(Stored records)
►
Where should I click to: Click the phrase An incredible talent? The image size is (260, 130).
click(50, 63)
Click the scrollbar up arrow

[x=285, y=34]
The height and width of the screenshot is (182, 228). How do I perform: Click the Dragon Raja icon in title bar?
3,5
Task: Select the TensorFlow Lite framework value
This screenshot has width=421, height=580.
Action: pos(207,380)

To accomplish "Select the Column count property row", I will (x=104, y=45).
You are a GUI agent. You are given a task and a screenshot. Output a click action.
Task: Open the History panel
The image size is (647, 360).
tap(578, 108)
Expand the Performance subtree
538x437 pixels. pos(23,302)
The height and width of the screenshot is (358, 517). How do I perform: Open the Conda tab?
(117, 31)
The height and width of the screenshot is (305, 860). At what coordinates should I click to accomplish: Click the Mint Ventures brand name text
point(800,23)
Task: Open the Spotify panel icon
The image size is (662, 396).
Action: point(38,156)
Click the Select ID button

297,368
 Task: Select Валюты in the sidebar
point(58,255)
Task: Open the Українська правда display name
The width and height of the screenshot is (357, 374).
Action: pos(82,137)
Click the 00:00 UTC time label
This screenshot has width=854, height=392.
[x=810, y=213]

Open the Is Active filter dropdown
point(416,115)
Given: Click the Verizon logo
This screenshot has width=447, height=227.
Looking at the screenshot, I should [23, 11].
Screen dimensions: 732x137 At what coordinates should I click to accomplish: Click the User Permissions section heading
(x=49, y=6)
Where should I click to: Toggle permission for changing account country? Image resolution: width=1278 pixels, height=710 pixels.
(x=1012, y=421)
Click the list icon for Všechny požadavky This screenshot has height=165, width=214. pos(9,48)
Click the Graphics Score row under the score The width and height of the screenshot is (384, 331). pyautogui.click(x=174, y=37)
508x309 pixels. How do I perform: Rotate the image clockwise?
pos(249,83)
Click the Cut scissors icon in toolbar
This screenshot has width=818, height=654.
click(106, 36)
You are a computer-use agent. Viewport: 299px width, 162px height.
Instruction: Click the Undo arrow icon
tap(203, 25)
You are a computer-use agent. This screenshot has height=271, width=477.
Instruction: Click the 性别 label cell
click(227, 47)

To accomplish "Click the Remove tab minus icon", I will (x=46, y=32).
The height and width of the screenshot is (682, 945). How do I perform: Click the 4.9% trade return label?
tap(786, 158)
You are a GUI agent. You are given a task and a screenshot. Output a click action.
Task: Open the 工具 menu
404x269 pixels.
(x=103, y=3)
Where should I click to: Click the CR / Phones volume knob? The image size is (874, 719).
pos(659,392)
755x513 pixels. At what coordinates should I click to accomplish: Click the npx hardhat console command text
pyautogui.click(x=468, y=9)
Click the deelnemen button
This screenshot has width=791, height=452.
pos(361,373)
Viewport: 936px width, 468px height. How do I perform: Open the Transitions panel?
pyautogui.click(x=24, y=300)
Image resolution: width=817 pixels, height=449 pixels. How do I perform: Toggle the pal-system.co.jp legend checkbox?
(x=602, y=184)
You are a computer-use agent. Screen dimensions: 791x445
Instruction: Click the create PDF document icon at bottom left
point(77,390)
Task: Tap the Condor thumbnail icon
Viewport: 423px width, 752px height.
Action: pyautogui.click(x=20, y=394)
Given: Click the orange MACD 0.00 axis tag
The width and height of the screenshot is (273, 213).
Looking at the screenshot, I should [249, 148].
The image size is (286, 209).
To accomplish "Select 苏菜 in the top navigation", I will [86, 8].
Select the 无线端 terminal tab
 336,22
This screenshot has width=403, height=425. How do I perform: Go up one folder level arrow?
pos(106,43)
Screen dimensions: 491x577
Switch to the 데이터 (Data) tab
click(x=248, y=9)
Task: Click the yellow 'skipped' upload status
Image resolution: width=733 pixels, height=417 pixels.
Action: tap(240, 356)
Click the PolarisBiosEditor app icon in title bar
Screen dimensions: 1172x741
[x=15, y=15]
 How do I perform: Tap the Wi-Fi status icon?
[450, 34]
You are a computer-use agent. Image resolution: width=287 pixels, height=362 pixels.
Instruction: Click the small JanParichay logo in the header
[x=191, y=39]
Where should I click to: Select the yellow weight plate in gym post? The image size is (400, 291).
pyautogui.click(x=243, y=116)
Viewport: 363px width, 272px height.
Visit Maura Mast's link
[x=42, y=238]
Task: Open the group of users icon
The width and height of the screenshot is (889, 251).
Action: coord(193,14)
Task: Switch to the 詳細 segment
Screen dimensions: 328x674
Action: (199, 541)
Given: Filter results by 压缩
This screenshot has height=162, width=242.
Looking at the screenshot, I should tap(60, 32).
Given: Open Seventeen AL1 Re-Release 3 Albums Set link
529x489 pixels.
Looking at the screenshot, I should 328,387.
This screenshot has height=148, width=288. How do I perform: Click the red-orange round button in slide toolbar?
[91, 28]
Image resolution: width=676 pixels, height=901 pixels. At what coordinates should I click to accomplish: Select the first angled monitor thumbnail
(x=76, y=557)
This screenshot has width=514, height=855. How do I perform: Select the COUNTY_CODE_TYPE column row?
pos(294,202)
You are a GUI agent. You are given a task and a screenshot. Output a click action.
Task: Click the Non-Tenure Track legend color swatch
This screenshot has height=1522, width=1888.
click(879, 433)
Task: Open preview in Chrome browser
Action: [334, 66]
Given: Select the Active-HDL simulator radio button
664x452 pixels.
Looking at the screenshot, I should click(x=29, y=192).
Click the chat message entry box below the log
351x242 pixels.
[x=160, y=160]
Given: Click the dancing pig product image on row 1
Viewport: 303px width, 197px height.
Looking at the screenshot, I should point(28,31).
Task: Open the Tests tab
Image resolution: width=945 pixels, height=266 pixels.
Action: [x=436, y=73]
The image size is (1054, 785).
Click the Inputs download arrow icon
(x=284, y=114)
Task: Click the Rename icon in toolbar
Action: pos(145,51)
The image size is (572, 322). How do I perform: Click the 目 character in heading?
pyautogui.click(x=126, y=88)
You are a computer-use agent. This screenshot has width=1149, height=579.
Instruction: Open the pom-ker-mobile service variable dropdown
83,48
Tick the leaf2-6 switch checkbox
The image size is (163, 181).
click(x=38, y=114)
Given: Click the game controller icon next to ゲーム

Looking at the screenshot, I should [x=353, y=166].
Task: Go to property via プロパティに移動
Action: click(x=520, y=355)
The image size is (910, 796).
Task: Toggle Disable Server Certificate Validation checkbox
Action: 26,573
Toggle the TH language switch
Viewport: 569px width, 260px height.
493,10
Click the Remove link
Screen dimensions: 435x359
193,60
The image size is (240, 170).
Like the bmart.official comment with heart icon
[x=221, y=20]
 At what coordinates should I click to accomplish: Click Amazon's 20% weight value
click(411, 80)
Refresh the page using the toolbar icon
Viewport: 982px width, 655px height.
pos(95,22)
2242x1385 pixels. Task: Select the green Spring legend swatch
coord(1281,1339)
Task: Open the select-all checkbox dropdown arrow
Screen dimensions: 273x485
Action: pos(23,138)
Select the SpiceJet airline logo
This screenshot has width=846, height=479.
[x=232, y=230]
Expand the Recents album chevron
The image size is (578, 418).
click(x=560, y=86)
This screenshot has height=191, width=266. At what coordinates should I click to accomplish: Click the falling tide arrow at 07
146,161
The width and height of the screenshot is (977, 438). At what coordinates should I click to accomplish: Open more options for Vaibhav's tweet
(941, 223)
◄
Your answer should consist of every record, printed exactly as given.

Where should I click to: Click the phrase An incredible talent? The image size is (260, 130).
click(50, 63)
Click the scrollbar up arrow

[x=285, y=34]
The height and width of the screenshot is (182, 228). How do I perform: Click the Dragon Raja icon in title bar?
3,5
Task: Select the TensorFlow Lite framework value
This screenshot has width=421, height=580.
Action: pos(207,380)

To accomplish "Select the Column count property row", I will (x=104, y=45).
You are a GUI agent. You are given a task and a screenshot. Output a click action.
Task: Open the History panel
The image size is (647, 360).
tap(578, 108)
Expand the Performance subtree
538x437 pixels. pos(23,302)
The height and width of the screenshot is (358, 517). How do I perform: Open the Conda tab?
(117, 31)
The height and width of the screenshot is (305, 860). At what coordinates should I click to accomplish: Click the Mint Ventures brand name text
point(800,23)
Task: Open the Spotify panel icon
The image size is (662, 396).
Action: point(38,156)
Click the Select ID button

297,368
 Task: Select Валюты in the sidebar
point(58,255)
Task: Open the Українська правда display name
The width and height of the screenshot is (357, 374).
Action: pos(82,137)
Click the 00:00 UTC time label
This screenshot has width=854, height=392.
[x=810, y=213]

Open the Is Active filter dropdown
point(416,115)
Given: Click the Verizon logo
This screenshot has width=447, height=227.
Looking at the screenshot, I should [23, 11].
Screen dimensions: 732x137 At what coordinates should I click to accomplish: Click the User Permissions section heading
(x=49, y=6)
Where should I click to: Toggle permission for changing account country? Image resolution: width=1278 pixels, height=710 pixels.
(x=1012, y=421)
Click the list icon for Všechny požadavky This screenshot has height=165, width=214. pos(9,48)
Click the Graphics Score row under the score The width and height of the screenshot is (384, 331). pyautogui.click(x=174, y=37)
508x309 pixels. How do I perform: Rotate the image clockwise?
pos(249,83)
Click the Cut scissors icon in toolbar
This screenshot has width=818, height=654.
click(106, 36)
You are a computer-use agent. Viewport: 299px width, 162px height.
Instruction: Click the Undo arrow icon
tap(203, 25)
You are a computer-use agent. This screenshot has height=271, width=477.
Instruction: Click the 性别 label cell
click(227, 47)

To accomplish "Click the Remove tab minus icon", I will (x=46, y=32).
The height and width of the screenshot is (682, 945). How do I perform: Click the 4.9% trade return label?
tap(786, 158)
You are a GUI agent. You are given a task and a screenshot. Output a click action.
Task: Open the 工具 menu
404x269 pixels.
(x=103, y=3)
Where should I click to: Click the CR / Phones volume knob? The image size is (874, 719).
pos(659,392)
755x513 pixels. At what coordinates should I click to accomplish: Click the npx hardhat console command text
pyautogui.click(x=468, y=9)
Click the deelnemen button
This screenshot has width=791, height=452.
pos(361,373)
Viewport: 936px width, 468px height. How do I perform: Open the Transitions panel?
pyautogui.click(x=24, y=300)
Image resolution: width=817 pixels, height=449 pixels. How do I perform: Toggle the pal-system.co.jp legend checkbox?
(x=602, y=184)
You are a computer-use agent. Screen dimensions: 791x445
Instruction: Click the create PDF document icon at bottom left
point(77,390)
Task: Tap the Condor thumbnail icon
Viewport: 423px width, 752px height.
Action: pyautogui.click(x=20, y=394)
Given: Click the orange MACD 0.00 axis tag
The width and height of the screenshot is (273, 213).
Looking at the screenshot, I should [249, 148].
The image size is (286, 209).
To accomplish "Select 苏菜 in the top navigation", I will [86, 8].
Select the 无线端 terminal tab
 336,22
This screenshot has width=403, height=425. How do I perform: Go up one folder level arrow?
pos(106,43)
Screen dimensions: 491x577
Switch to the 데이터 (Data) tab
click(x=248, y=9)
Task: Click the yellow 'skipped' upload status
Image resolution: width=733 pixels, height=417 pixels.
Action: tap(240, 356)
Click the PolarisBiosEditor app icon in title bar
Screen dimensions: 1172x741
[x=15, y=15]
 How do I perform: Tap the Wi-Fi status icon?
[450, 34]
You are a computer-use agent. Image resolution: width=287 pixels, height=362 pixels.
Instruction: Click the small JanParichay logo in the header
[x=191, y=39]
Where should I click to: Select the yellow weight plate in gym post? The image size is (400, 291).
pyautogui.click(x=243, y=116)
Viewport: 363px width, 272px height.
Visit Maura Mast's link
[x=42, y=238]
Task: Open the group of users icon
The width and height of the screenshot is (889, 251).
Action: coord(193,14)
Task: Switch to the 詳細 segment
Screen dimensions: 328x674
Action: (199, 541)
Given: Filter results by 压缩
This screenshot has height=162, width=242.
Looking at the screenshot, I should tap(60, 32).
Given: Open Seventeen AL1 Re-Release 3 Albums Set link
529x489 pixels.
Looking at the screenshot, I should 328,387.
This screenshot has height=148, width=288. How do I perform: Click the red-orange round button in slide toolbar?
[91, 28]
Image resolution: width=676 pixels, height=901 pixels. At what coordinates should I click to accomplish: Select the first angled monitor thumbnail
(x=76, y=557)
This screenshot has width=514, height=855. How do I perform: Select the COUNTY_CODE_TYPE column row?
pos(294,202)
You are a GUI agent. You are given a task and a screenshot. Output a click action.
Task: Click the Non-Tenure Track legend color swatch
This screenshot has height=1522, width=1888.
click(879, 433)
Task: Open preview in Chrome browser
Action: [334, 66]
Given: Select the Active-HDL simulator radio button
664x452 pixels.
Looking at the screenshot, I should click(x=29, y=192).
Click the chat message entry box below the log
351x242 pixels.
[x=160, y=160]
Given: Click the dancing pig product image on row 1
Viewport: 303px width, 197px height.
Looking at the screenshot, I should point(28,31).
Task: Open the Tests tab
Image resolution: width=945 pixels, height=266 pixels.
Action: [x=436, y=73]
The image size is (1054, 785).
Click the Inputs download arrow icon
(x=284, y=114)
Task: Click the Rename icon in toolbar
Action: pos(145,51)
The image size is (572, 322). How do I perform: Click the 目 character in heading?
pyautogui.click(x=126, y=88)
You are a computer-use agent. This screenshot has width=1149, height=579.
Instruction: Open the pom-ker-mobile service variable dropdown
83,48
Tick the leaf2-6 switch checkbox
The image size is (163, 181).
click(x=38, y=114)
Given: Click the game controller icon next to ゲーム

Looking at the screenshot, I should [x=353, y=166].
Task: Go to property via プロパティに移動
Action: click(x=520, y=355)
The image size is (910, 796).
Task: Toggle Disable Server Certificate Validation checkbox
Action: 26,573
Toggle the TH language switch
Viewport: 569px width, 260px height.
493,10
Click the Remove link
Screen dimensions: 435x359
193,60
The image size is (240, 170).
Like the bmart.official comment with heart icon
[x=221, y=20]
 At what coordinates should I click to accomplish: Click Amazon's 20% weight value
click(411, 80)
Refresh the page using the toolbar icon
Viewport: 982px width, 655px height.
pos(95,22)
2242x1385 pixels. Task: Select the green Spring legend swatch
coord(1281,1339)
Task: Open the select-all checkbox dropdown arrow
Screen dimensions: 273x485
Action: pos(23,138)
Select the SpiceJet airline logo
This screenshot has width=846, height=479.
[x=232, y=230]
Expand the Recents album chevron
The image size is (578, 418).
click(x=560, y=86)
This screenshot has height=191, width=266. At what coordinates should I click to accomplish: Click the falling tide arrow at 07
146,161
The width and height of the screenshot is (977, 438). At what coordinates should I click to accomplish: Open more options for Vaibhav's tweet
(941, 223)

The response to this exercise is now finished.